Оклахомов тоскливо обвёл класс глазами. Все были заняты своими обыденными делами: перешёптывались, играли в морской бой, списывали домашнее задание к следующему уроку.
— Но ведь ты же знаешь, Петя, — умоляюще сказала Ольга Васильевна.
— Боюсь, что нет, — сокрушённо отозвался Оклахомов и сел на стул с гвоздями. Гвозди впились в его многострадальное тело. Ольга Васильевна неохотно надела на ноги Оклахомову тесные сапоги и придвинула стул к огню. Сапоги от жары сузились и начали давить ноги.
— Растительность саванн в сухое время года выглядит… Как она выглядит, Петя?
— Она выглядит сухо, — с трудом выдавил из себя Оклахомов.
— Правильно! — обрадовалась Ольга Васильевна. — Хотя ответ и не совсем полный. А как меняется саванна во влажное время года?
Оклахомов задумался.
Ольга Васильевна подвинула стул ещё ближе к камину и сунула ноги Оклахомова прямо в огонь.
— Она… она сильно меняется, — признался Оклахомов.
— Совершенно верно! — ещё больше обрадовалась Ольга Васильевна.

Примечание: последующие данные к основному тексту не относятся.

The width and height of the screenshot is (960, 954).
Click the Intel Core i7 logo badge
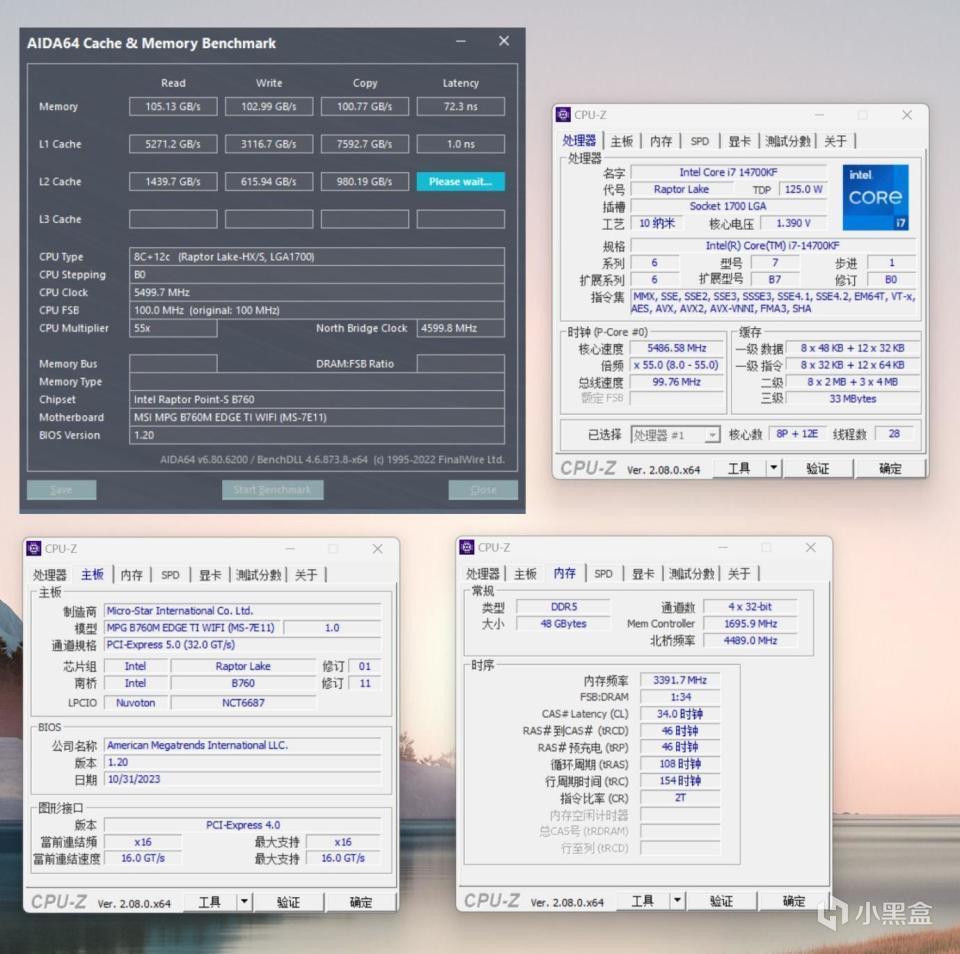[x=875, y=197]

— Во влажное время года саванна меняется сильно. А теперь скажи мне, пожалуйста, как приспособилась растительность саванн к климату этой зоны?
Оклахомов опустил голову, поднялся со стула и подошёл к дыбе.
Ольга Васильевна подождала с минуту, затем, пересилив себя, привязала к ногам Оклахомова чугунное ядро, стянула ему сзади локти верёвкой и начала медленно подтягивать его к потолку. У Оклахомова затрещали суставы.
— Она… она хорошо приспособилась, — с трудом выдавил из себя Оклахомов.